Григорий медленно перевел взгляд на директрису. В его серых глазах, обычно потухших и покорных, вдруг мелькнула сталь — та самая, армейская, от которой когда-то рядовые приседали.

— Лариса Борисовна, — произнес он неожиданно твердо, хотя голос его был сиплым. — В устав «Серебряного века» не входит запрет на вежливость. Я встретил... старую знакомую.

В столовой, где до этого слышалось лишь звяканье ложек, стало так тихо, что слышно было, как жужжит муха над блюдом с нарезанным батоном. Все двадцать голов — лысых, седых, в платочках и без — повернулись в их сторону. Пансионат обожал драмы. Это было лучше, чем закрученная мыльная опера по каналу «Россия».

Директриса опешила.

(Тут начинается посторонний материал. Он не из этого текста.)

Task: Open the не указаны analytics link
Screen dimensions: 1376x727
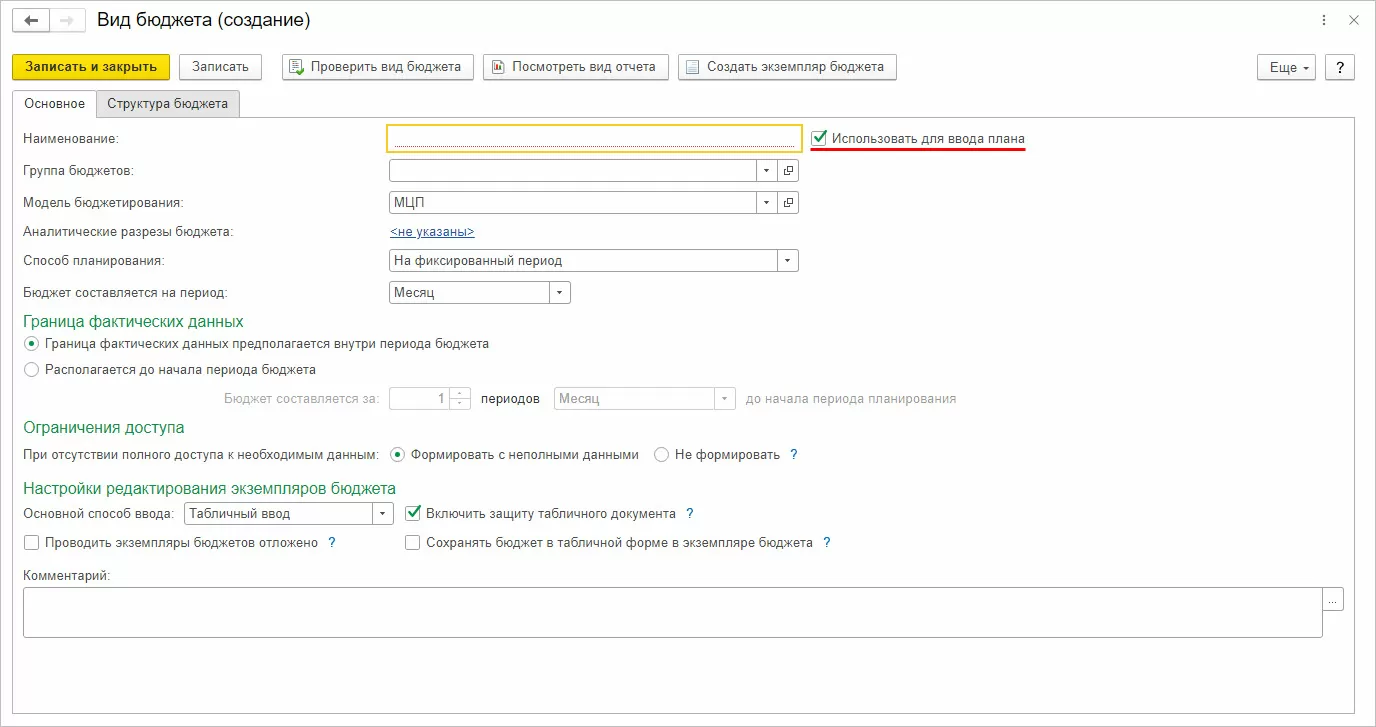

Бунт на корабле? От кого? От Афанасьевича, который три года был образцом дисциплины?

— Знакомую? — она перевела подозрительный взгляд с пунцовой Анны на мрачного Григория. — Как интересно. В личном деле таких данных не было. Ну что ж... Поговорить вы сможете в час досуга. А сейчас — завтрак. Стынет, товарищи, стынет!

Лариса Борисовна хлопнула в ладоши, пытаясь как заправский пастух вернуть вверенному ей «стаду» привычный ритм.

Григорий Афанасьевич, не глядя на директрису, выдвинул стул. Не свой, за столом номер семь, а тот, что стоял напротив Анны.

— Присаживайся, Аня, — сказал он просто. Не «садись», а «присаживайся». — Иначе каша остынет. И сырники заветрятся.

— Но ваш стол... — тихо прошептала она.
— К черту стол, — буркнул он, и это было, пожалуй, самым хулиганским поступком за последние тридцать лет его жизни. — Я здесь поем.

Лариса Борисовна открыла рот, чтобы возмутиться, но встретилась взглядом со старшей медсестрой Фаиной, которая стояла у раздачи. Фаина незаметно, но выразительно покачала головой и приложила палец к губам, делая страшные глаза: «Не трогайте их». Директриса, фыркнув, развернулась на каблуках и ушла, записывая что-то в планшет с такой яростью, будто выносила смертный приговор.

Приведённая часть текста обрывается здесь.